- Reading passage -
"""

The Prime Minister of Bangladesh (), officially Prime Minister of the People's Republic of Bangladesh () is the chief executive of the government of Bangladesh. The Prime Minister and the Cabinet are collectively accountable for their policies and actions to the Parliament, to their political party and ultimately to the electorate. The Prime Minister is ceremonially appointed by the President of Bangladesh.

The position was taken over by the military during years of 1975–78, 1982-86 and 1990-91 due to imposed martial law. In each of these periods, the national government leadership was in control of the military with the executive authority of the President and the Prime Minister. During the period between 1996 and 2008, The Chief Adviser of the Caretaker Government of the People's Republic of Bangladesh exercised authority as per the constitution as the Head of government for 90 days during transition between one elected government to another. The Chief Adviser headed an Advisory Committee comprising ten Advisers. With powers roughly equivalent to those of the Prime Minister of an elected governments, his executive power was constrained with certain constitutional limitations. The system was scrapped in 2011 by 15th amendment of constitution to allow political government to conduct any General Election in future.

The current prime minister, Sheikh Hasina, was appointed on 6 January 2009 by the President of Bangladesh, and she is also the longest serving prime minister in the country and still is.

Appointment
According to the Constitution, the prime minister is appointed by the President based upon the result of the electorates choice in parliamentary general election held by the Election Commission. The Prime Minister will be the leader of the majority party (or coalition) in the Jatiya Sangsad and must have the confidence of the Jatiya Sangsad to govern. The cabinet is composed of ministers selected by the prime minister and appointed by the president. At least 90% of the ministers must be MPs. The other 10% may be non-MP experts or "technocrats" who are not otherwise disqualified from being elected MPs. According to the constitution, the president can dissolve Parliament upon the written request of the prime minister. The appointments of the Prime Minister and other Ministers of state and deputy Ministers, shall be made by the President:
Provided that not less the nine tenths of their number shall be appointed from among members of parliament and not more than one tenth of their number may be chosen from among persons qualified for election as members of parliament.

"""

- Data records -
"""

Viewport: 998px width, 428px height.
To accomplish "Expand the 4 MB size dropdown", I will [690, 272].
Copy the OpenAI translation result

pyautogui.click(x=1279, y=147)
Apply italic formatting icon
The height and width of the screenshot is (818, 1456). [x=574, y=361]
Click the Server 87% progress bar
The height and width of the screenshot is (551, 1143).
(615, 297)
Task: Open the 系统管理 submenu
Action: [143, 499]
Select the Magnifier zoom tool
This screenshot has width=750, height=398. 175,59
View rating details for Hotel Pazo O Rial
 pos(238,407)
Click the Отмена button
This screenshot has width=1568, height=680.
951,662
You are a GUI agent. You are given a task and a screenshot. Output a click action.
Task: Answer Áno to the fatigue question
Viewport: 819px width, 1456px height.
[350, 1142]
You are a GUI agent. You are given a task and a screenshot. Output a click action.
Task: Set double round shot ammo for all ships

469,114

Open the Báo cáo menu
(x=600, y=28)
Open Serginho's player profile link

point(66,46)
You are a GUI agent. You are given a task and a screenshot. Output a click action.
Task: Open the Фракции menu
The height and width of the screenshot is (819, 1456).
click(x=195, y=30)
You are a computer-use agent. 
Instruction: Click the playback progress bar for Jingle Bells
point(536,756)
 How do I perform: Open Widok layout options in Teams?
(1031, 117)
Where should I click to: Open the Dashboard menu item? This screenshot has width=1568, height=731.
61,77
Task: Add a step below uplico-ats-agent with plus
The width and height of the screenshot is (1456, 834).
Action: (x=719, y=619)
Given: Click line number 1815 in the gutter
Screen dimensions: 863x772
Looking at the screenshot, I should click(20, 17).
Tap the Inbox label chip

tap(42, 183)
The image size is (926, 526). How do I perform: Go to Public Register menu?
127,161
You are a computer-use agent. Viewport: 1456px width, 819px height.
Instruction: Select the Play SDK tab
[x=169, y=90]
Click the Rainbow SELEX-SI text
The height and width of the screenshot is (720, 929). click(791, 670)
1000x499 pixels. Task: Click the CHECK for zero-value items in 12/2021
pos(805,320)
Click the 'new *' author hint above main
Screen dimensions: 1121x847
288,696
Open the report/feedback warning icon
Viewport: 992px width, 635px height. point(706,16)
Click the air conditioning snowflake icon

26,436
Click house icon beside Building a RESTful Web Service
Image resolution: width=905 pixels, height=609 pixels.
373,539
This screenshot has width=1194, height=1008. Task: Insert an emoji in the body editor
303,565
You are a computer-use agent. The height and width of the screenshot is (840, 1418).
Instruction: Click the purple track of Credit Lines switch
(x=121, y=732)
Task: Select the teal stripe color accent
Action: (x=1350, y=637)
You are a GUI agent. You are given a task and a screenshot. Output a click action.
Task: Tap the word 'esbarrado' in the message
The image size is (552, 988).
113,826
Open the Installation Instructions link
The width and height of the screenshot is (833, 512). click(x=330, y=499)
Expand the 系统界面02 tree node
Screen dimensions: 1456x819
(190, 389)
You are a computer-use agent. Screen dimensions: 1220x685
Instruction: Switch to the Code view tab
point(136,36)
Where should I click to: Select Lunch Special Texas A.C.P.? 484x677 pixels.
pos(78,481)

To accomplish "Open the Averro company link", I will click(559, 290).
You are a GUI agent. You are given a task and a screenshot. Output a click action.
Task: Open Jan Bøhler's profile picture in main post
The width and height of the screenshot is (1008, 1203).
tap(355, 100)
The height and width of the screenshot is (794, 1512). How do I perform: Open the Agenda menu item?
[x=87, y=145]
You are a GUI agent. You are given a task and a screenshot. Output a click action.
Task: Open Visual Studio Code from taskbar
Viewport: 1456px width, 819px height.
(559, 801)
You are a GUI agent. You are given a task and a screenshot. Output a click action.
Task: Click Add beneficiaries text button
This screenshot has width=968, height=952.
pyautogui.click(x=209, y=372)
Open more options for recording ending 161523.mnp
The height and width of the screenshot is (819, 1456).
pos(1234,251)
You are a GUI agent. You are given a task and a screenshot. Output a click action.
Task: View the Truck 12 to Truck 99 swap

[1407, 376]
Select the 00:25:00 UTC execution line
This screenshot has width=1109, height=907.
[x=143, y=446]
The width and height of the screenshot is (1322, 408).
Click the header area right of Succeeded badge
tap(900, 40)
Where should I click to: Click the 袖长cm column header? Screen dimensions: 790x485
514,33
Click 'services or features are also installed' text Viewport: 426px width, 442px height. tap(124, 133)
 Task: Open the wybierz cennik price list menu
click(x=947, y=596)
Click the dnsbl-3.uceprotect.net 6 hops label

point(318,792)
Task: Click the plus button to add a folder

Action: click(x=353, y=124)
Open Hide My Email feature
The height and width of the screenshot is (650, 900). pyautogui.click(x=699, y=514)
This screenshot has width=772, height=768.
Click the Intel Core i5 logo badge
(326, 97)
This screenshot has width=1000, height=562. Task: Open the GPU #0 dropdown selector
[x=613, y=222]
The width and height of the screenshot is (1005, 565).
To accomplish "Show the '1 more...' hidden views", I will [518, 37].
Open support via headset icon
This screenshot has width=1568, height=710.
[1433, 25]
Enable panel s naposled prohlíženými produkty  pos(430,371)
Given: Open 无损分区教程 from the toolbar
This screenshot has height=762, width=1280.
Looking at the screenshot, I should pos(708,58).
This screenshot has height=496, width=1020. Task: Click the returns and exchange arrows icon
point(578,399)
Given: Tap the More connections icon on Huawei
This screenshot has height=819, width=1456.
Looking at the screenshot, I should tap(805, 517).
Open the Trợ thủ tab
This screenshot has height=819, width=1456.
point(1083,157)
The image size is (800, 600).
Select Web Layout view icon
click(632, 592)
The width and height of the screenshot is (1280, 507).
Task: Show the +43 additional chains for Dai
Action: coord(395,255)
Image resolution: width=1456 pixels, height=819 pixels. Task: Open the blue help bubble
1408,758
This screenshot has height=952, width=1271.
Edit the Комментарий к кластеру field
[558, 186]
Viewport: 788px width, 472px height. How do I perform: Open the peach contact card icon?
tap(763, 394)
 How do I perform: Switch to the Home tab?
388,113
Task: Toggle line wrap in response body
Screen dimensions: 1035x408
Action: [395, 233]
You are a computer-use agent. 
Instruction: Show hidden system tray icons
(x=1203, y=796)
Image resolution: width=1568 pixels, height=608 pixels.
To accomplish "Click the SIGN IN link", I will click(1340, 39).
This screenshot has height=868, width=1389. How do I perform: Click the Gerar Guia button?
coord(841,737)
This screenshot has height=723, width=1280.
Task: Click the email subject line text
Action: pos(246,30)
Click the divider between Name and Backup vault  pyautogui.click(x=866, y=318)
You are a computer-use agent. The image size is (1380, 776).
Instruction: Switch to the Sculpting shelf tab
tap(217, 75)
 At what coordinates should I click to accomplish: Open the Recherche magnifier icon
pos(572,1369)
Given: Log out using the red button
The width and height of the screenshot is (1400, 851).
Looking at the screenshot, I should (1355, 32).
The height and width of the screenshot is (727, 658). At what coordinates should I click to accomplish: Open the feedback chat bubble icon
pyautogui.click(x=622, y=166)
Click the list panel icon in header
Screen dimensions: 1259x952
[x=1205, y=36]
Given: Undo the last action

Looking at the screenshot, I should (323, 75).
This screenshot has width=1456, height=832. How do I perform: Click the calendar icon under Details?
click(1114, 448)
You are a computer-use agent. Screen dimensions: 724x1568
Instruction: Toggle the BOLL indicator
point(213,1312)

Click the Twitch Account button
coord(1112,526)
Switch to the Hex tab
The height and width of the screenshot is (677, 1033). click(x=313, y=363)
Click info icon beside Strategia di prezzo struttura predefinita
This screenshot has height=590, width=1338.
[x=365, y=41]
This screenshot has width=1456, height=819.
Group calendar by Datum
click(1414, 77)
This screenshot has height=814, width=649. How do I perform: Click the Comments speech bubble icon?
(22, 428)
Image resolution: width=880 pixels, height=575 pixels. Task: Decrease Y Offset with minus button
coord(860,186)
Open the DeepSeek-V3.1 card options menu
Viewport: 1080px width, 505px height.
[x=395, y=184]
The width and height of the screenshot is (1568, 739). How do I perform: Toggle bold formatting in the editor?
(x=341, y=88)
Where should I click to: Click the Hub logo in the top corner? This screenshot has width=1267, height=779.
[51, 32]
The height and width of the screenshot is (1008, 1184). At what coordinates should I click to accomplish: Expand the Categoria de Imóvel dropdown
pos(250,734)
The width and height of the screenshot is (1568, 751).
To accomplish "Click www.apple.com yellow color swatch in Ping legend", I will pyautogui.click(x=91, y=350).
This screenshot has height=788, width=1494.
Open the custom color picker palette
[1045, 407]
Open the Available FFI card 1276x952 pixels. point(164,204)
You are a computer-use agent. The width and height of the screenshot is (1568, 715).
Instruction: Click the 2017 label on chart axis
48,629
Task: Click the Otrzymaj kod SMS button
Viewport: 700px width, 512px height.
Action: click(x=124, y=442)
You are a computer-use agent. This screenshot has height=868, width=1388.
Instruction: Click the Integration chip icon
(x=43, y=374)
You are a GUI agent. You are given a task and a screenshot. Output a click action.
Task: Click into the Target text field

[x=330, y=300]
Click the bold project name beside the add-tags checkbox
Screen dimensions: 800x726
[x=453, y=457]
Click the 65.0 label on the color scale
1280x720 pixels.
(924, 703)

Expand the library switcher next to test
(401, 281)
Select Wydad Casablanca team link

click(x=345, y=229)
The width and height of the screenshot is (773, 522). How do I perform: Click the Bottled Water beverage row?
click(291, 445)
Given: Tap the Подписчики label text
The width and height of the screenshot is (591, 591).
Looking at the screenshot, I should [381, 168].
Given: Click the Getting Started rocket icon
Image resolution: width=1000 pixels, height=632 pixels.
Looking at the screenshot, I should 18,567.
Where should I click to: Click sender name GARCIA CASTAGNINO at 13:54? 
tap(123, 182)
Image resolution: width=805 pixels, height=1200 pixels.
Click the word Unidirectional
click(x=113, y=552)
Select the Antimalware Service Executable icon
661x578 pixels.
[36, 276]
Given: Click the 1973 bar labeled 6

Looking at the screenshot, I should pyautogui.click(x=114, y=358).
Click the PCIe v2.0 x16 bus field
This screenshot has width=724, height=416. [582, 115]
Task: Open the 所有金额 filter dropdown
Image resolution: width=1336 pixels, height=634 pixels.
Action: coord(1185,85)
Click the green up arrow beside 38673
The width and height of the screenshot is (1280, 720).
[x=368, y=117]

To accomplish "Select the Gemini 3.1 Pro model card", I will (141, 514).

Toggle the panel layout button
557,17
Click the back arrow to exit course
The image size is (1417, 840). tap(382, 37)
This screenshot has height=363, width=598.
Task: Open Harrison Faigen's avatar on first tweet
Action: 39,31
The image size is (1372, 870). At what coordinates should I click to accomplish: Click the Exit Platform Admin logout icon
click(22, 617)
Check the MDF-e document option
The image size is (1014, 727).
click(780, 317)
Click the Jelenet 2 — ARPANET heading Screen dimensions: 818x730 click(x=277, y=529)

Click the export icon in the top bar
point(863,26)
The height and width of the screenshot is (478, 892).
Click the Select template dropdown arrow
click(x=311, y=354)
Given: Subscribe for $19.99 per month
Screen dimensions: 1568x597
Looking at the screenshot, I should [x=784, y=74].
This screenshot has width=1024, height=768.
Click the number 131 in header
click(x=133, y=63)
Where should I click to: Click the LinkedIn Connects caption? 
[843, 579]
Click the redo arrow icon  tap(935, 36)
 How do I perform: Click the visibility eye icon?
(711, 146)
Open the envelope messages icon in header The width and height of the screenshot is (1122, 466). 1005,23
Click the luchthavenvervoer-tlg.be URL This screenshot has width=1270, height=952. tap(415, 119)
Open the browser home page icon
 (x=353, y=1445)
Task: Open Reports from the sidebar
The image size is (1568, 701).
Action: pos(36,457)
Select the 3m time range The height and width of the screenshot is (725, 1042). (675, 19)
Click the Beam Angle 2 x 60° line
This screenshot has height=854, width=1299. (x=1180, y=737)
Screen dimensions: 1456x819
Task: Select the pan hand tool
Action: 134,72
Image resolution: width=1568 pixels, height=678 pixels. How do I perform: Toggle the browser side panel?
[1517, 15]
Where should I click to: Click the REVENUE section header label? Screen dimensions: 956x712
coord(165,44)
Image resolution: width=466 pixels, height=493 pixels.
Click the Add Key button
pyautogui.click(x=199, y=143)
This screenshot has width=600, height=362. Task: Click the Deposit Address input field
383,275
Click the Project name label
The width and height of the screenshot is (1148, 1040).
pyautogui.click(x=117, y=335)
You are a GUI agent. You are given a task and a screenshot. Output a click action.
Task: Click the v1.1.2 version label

"""

- Problem -
Please reproduce the passage on the Prime Minister of Bangladesh word for word, from "The Prime Minister of Bangladesh" up to and including "President of Bangladesh.".

- Output below -
The Prime Minister of Bangladesh (), officially Prime Minister of the People's Republic of Bangladesh () is the chief executive of the government of Bangladesh. The Prime Minister and the Cabinet are collectively accountable for their policies and actions to the Parliament, to their political party and ultimately to the electorate. The Prime Minister is ceremonially appointed by the President of Bangladesh.